[Data for processing — start]

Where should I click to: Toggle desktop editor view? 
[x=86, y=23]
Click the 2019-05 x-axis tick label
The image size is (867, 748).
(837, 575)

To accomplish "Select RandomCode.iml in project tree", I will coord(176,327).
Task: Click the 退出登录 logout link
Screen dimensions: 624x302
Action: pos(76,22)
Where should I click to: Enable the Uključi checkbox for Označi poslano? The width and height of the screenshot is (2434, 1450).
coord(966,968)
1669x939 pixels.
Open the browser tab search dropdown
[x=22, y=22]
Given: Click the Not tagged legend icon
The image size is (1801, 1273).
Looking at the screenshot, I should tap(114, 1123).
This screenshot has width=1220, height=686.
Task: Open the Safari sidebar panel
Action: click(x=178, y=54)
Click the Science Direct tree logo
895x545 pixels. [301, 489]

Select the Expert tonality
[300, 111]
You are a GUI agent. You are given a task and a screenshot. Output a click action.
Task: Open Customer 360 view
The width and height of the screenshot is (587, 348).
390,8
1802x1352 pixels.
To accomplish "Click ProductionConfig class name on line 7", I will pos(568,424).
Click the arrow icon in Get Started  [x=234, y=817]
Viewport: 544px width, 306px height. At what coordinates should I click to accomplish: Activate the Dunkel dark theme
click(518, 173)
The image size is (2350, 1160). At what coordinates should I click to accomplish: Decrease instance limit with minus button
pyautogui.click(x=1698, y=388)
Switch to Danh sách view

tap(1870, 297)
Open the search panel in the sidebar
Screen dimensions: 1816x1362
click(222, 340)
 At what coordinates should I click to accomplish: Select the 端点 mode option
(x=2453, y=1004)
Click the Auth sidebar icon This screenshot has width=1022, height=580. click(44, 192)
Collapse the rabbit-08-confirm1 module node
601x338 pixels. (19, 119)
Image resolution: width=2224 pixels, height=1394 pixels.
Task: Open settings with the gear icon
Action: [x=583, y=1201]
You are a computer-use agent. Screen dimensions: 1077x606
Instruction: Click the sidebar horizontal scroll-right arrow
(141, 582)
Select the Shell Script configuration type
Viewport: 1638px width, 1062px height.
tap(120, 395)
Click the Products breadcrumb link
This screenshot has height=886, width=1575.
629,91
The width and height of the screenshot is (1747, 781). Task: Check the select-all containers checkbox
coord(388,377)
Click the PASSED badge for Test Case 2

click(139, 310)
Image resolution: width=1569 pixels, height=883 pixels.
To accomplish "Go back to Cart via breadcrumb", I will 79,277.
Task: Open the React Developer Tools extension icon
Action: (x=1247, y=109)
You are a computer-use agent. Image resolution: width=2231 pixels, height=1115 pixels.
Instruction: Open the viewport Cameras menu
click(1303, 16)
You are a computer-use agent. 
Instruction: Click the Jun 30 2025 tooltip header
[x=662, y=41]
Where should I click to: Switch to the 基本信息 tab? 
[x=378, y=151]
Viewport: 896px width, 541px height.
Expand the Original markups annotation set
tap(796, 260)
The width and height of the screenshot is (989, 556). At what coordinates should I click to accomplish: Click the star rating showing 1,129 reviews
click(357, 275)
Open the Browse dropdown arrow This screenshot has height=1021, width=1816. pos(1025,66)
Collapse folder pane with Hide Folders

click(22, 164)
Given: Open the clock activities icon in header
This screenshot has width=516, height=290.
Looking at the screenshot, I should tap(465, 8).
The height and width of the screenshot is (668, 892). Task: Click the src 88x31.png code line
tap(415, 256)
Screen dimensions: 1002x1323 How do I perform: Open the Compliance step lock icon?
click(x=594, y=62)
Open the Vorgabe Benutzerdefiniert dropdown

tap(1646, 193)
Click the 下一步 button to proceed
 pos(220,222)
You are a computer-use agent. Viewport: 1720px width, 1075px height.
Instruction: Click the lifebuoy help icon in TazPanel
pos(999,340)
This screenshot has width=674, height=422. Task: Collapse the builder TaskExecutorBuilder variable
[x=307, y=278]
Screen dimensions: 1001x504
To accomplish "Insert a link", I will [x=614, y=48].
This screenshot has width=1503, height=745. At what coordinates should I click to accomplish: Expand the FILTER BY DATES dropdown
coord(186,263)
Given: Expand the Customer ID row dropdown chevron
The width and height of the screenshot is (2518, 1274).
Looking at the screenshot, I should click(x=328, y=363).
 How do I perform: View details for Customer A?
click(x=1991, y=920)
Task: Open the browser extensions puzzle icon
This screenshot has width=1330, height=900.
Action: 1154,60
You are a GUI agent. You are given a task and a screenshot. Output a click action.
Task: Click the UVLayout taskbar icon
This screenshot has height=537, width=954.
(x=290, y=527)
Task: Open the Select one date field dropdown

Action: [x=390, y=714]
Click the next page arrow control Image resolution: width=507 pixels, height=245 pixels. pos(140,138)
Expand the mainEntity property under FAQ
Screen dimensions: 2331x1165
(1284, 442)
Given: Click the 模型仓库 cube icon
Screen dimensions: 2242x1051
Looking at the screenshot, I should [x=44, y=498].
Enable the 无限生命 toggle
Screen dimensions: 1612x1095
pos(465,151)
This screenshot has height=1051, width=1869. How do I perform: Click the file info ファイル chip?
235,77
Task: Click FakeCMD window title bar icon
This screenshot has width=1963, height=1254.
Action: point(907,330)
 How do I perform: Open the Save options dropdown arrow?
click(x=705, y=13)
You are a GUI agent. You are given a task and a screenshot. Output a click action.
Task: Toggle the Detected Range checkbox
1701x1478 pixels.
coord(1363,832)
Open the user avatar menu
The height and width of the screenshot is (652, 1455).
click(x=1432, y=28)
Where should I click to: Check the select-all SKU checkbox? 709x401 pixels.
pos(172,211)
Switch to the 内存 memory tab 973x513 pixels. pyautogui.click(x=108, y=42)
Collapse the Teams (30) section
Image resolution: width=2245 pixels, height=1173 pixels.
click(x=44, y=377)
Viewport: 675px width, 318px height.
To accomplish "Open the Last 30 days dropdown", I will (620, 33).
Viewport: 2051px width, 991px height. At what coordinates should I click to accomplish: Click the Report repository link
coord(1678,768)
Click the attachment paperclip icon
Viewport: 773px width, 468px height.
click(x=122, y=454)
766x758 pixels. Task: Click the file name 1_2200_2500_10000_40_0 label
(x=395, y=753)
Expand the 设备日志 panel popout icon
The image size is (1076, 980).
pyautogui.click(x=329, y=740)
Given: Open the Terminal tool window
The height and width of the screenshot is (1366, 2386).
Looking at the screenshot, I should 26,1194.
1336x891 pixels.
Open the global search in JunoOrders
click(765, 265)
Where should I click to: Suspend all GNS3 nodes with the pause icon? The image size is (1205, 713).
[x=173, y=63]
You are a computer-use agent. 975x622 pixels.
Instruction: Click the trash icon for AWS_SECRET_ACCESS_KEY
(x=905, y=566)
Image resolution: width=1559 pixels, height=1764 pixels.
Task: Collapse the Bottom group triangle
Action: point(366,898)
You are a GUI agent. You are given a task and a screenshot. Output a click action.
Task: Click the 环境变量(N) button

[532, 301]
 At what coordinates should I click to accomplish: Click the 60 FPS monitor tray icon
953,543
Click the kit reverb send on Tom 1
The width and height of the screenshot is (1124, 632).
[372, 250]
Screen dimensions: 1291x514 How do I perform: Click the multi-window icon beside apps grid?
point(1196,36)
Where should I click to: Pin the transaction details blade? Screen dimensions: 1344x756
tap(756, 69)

[Data for processing — finish]

Exercise objective
Each record must be printed again, word for word, with nothing dropped.

Solution
Where should I click to: Toggle desktop editor view? 
[x=86, y=23]
Click the 2019-05 x-axis tick label
The image size is (867, 748).
(837, 575)

To accomplish "Select RandomCode.iml in project tree", I will coord(176,327).
Task: Click the 退出登录 logout link
Screen dimensions: 624x302
Action: pos(76,22)
Where should I click to: Enable the Uključi checkbox for Označi poslano? The width and height of the screenshot is (2434, 1450).
coord(966,968)
1669x939 pixels.
Open the browser tab search dropdown
[x=22, y=22]
Given: Click the Not tagged legend icon
The image size is (1801, 1273).
Looking at the screenshot, I should tap(114, 1123).
This screenshot has width=1220, height=686.
Task: Open the Safari sidebar panel
Action: click(x=178, y=54)
Click the Science Direct tree logo
895x545 pixels. [301, 489]

Select the Expert tonality
[300, 111]
You are a GUI agent. You are given a task and a screenshot. Output a click action.
Task: Open Customer 360 view
The width and height of the screenshot is (587, 348).
390,8
1802x1352 pixels.
To accomplish "Click ProductionConfig class name on line 7", I will pos(568,424).
Click the arrow icon in Get Started  [x=234, y=817]
Viewport: 544px width, 306px height. At what coordinates should I click to accomplish: Activate the Dunkel dark theme
click(518, 173)
The image size is (2350, 1160). At what coordinates should I click to accomplish: Decrease instance limit with minus button
pyautogui.click(x=1698, y=388)
Switch to Danh sách view

tap(1870, 297)
Open the search panel in the sidebar
Screen dimensions: 1816x1362
click(222, 340)
 At what coordinates should I click to accomplish: Select the 端点 mode option
(x=2453, y=1004)
Click the Auth sidebar icon This screenshot has width=1022, height=580. click(44, 192)
Collapse the rabbit-08-confirm1 module node
601x338 pixels. (19, 119)
Image resolution: width=2224 pixels, height=1394 pixels.
Task: Open settings with the gear icon
Action: [x=583, y=1201]
You are a computer-use agent. Screen dimensions: 1077x606
Instruction: Click the sidebar horizontal scroll-right arrow
(141, 582)
Select the Shell Script configuration type
Viewport: 1638px width, 1062px height.
tap(120, 395)
Click the Products breadcrumb link
This screenshot has height=886, width=1575.
629,91
The width and height of the screenshot is (1747, 781). Task: Check the select-all containers checkbox
coord(388,377)
Click the PASSED badge for Test Case 2

click(139, 310)
Image resolution: width=1569 pixels, height=883 pixels.
To accomplish "Go back to Cart via breadcrumb", I will 79,277.
Task: Open the React Developer Tools extension icon
Action: (x=1247, y=109)
You are a computer-use agent. Image resolution: width=2231 pixels, height=1115 pixels.
Instruction: Open the viewport Cameras menu
click(1303, 16)
You are a computer-use agent. 
Instruction: Click the Jun 30 2025 tooltip header
[x=662, y=41]
Where should I click to: Switch to the 基本信息 tab? 
[x=378, y=151]
Viewport: 896px width, 541px height.
Expand the Original markups annotation set
tap(796, 260)
The width and height of the screenshot is (989, 556). At what coordinates should I click to accomplish: Click the star rating showing 1,129 reviews
click(357, 275)
Open the Browse dropdown arrow This screenshot has height=1021, width=1816. pos(1025,66)
Collapse folder pane with Hide Folders

click(22, 164)
Given: Open the clock activities icon in header
This screenshot has width=516, height=290.
Looking at the screenshot, I should tap(465, 8).
The height and width of the screenshot is (668, 892). Task: Click the src 88x31.png code line
tap(415, 256)
Screen dimensions: 1002x1323 How do I perform: Open the Compliance step lock icon?
click(x=594, y=62)
Open the Vorgabe Benutzerdefiniert dropdown

tap(1646, 193)
Click the 下一步 button to proceed
 pos(220,222)
You are a computer-use agent. Viewport: 1720px width, 1075px height.
Instruction: Click the lifebuoy help icon in TazPanel
pos(999,340)
This screenshot has width=674, height=422. Task: Collapse the builder TaskExecutorBuilder variable
[x=307, y=278]
Screen dimensions: 1001x504
To accomplish "Insert a link", I will [x=614, y=48].
This screenshot has width=1503, height=745. At what coordinates should I click to accomplish: Expand the FILTER BY DATES dropdown
coord(186,263)
Given: Expand the Customer ID row dropdown chevron
The width and height of the screenshot is (2518, 1274).
Looking at the screenshot, I should click(x=328, y=363).
 How do I perform: View details for Customer A?
click(x=1991, y=920)
Task: Open the browser extensions puzzle icon
This screenshot has width=1330, height=900.
Action: 1154,60
You are a GUI agent. You are given a task and a screenshot. Output a click action.
Task: Click the UVLayout taskbar icon
This screenshot has height=537, width=954.
(x=290, y=527)
Task: Open the Select one date field dropdown

Action: [x=390, y=714]
Click the next page arrow control Image resolution: width=507 pixels, height=245 pixels. pos(140,138)
Expand the mainEntity property under FAQ
Screen dimensions: 2331x1165
(1284, 442)
Given: Click the 模型仓库 cube icon
Screen dimensions: 2242x1051
Looking at the screenshot, I should [x=44, y=498].
Enable the 无限生命 toggle
Screen dimensions: 1612x1095
pos(465,151)
This screenshot has height=1051, width=1869. How do I perform: Click the file info ファイル chip?
235,77
Task: Click FakeCMD window title bar icon
This screenshot has width=1963, height=1254.
Action: point(907,330)
 How do I perform: Open the Save options dropdown arrow?
click(x=705, y=13)
You are a GUI agent. You are given a task and a screenshot. Output a click action.
Task: Toggle the Detected Range checkbox
1701x1478 pixels.
coord(1363,832)
Open the user avatar menu
The height and width of the screenshot is (652, 1455).
click(x=1432, y=28)
Where should I click to: Check the select-all SKU checkbox? 709x401 pixels.
pos(172,211)
Switch to the 内存 memory tab 973x513 pixels. pyautogui.click(x=108, y=42)
Collapse the Teams (30) section
Image resolution: width=2245 pixels, height=1173 pixels.
click(x=44, y=377)
Viewport: 675px width, 318px height.
To accomplish "Open the Last 30 days dropdown", I will (620, 33).
Viewport: 2051px width, 991px height. At what coordinates should I click to accomplish: Click the Report repository link
coord(1678,768)
Click the attachment paperclip icon
Viewport: 773px width, 468px height.
click(x=122, y=454)
766x758 pixels. Task: Click the file name 1_2200_2500_10000_40_0 label
(x=395, y=753)
Expand the 设备日志 panel popout icon
The image size is (1076, 980).
pyautogui.click(x=329, y=740)
Given: Open the Terminal tool window
The height and width of the screenshot is (1366, 2386).
Looking at the screenshot, I should 26,1194.
1336x891 pixels.
Open the global search in JunoOrders
click(765, 265)
Where should I click to: Suspend all GNS3 nodes with the pause icon? The image size is (1205, 713).
[x=173, y=63]
You are a computer-use agent. 975x622 pixels.
Instruction: Click the trash icon for AWS_SECRET_ACCESS_KEY
(x=905, y=566)
Image resolution: width=1559 pixels, height=1764 pixels.
Task: Collapse the Bottom group triangle
Action: point(366,898)
You are a GUI agent. You are given a task and a screenshot. Output a click action.
Task: Click the 环境变量(N) button

[532, 301]
 At what coordinates should I click to accomplish: Click the 60 FPS monitor tray icon
953,543
Click the kit reverb send on Tom 1
The width and height of the screenshot is (1124, 632).
[372, 250]
Screen dimensions: 1291x514 How do I perform: Click the multi-window icon beside apps grid?
point(1196,36)
Where should I click to: Pin the transaction details blade? Screen dimensions: 1344x756
tap(756, 69)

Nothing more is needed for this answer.